Em uma primeira análise, deve-se ressaltar a ausência de medidas governamentais para combater a falta de informação sobre o câncer de próstata. Nesse sentido, a falta de políticas públicas perpetua negativamente no desenvolvimento do problema. Essa conjutura, segundo as ideias do filósofo contratualista Jonh Lock, configura-se como uma violação do “Contrato Social”, já que o Estado não cumpre sua função de garantir que os cidadãos disfrutem de direitos indispensáveis, como a informação e conscientização do problema, o que infelizmente é evidente no país.
Ademais, é fundamental apontar a questão cultural do machismo como um impulsionador à saúde masculina no Brasil. Segundo pesquisas, há uma grande mistificação no que se refere ao exame de toque retal, muito impotante para o diagnóstico do câncer de próstata. Isto é, com a cultura do machismo a preservação da doença se torna cada vez menor. Logo, é inadmissível que esse cenário continue a perdurar.
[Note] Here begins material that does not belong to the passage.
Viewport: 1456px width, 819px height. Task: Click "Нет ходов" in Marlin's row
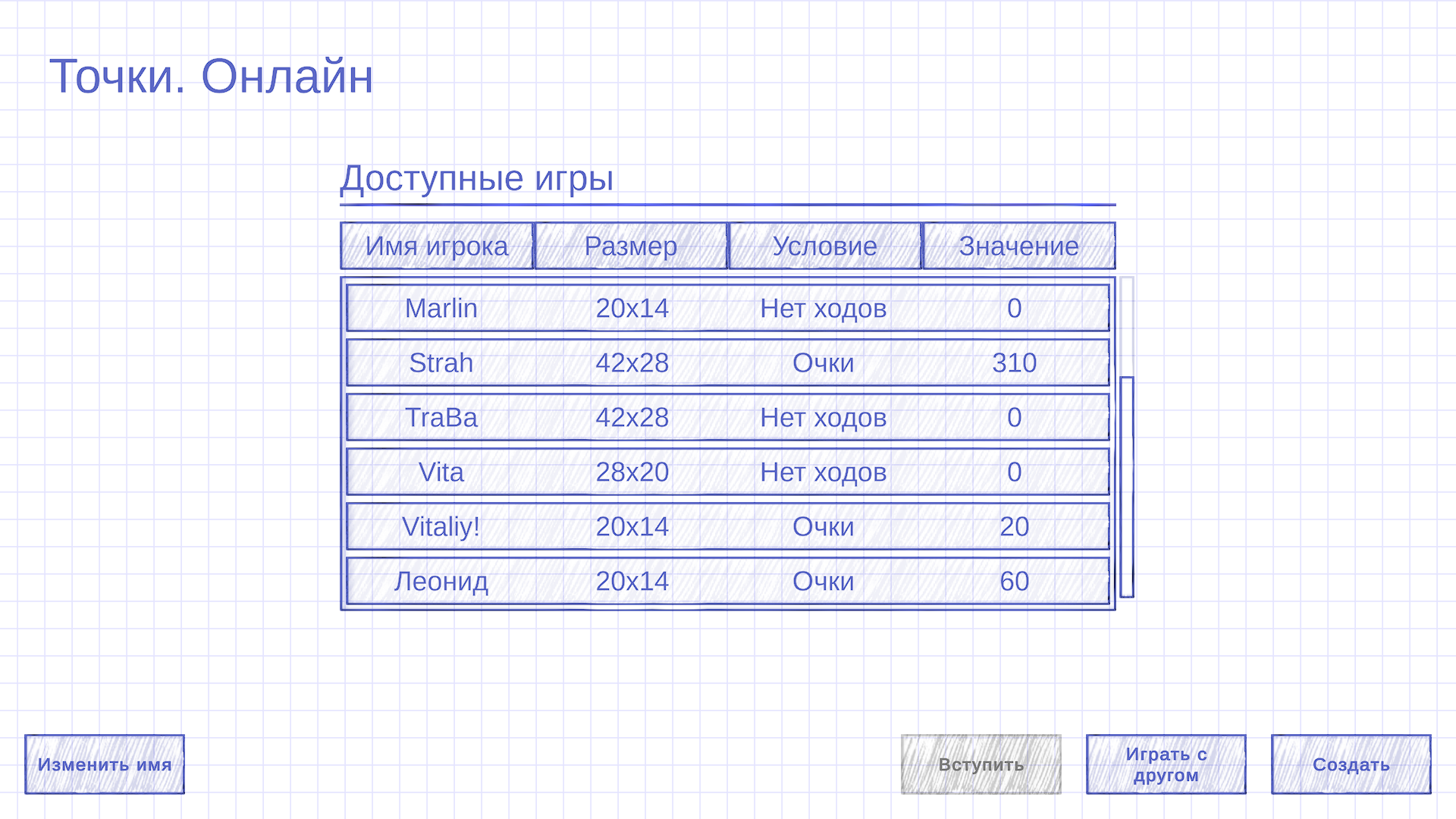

Depreende-se, portanto, que medidas estratégicas são necessárias para alterar esse cenário. Para que isso ocorra, o Ministério da Saúde deve desenvolver palestras em ambientes de trabalho e escolas com a presença de especialistas no assunto. Tais palestras devem ser webconferenciadas nas redes socias com o objetivo de alcançar um maior público. Por fim, é preciso que campanhas virtuais sejam feitas para que a mistificação da doença diminua. Assim, a conscientização social quanto a saúde masculina melhoraria consideravelmente.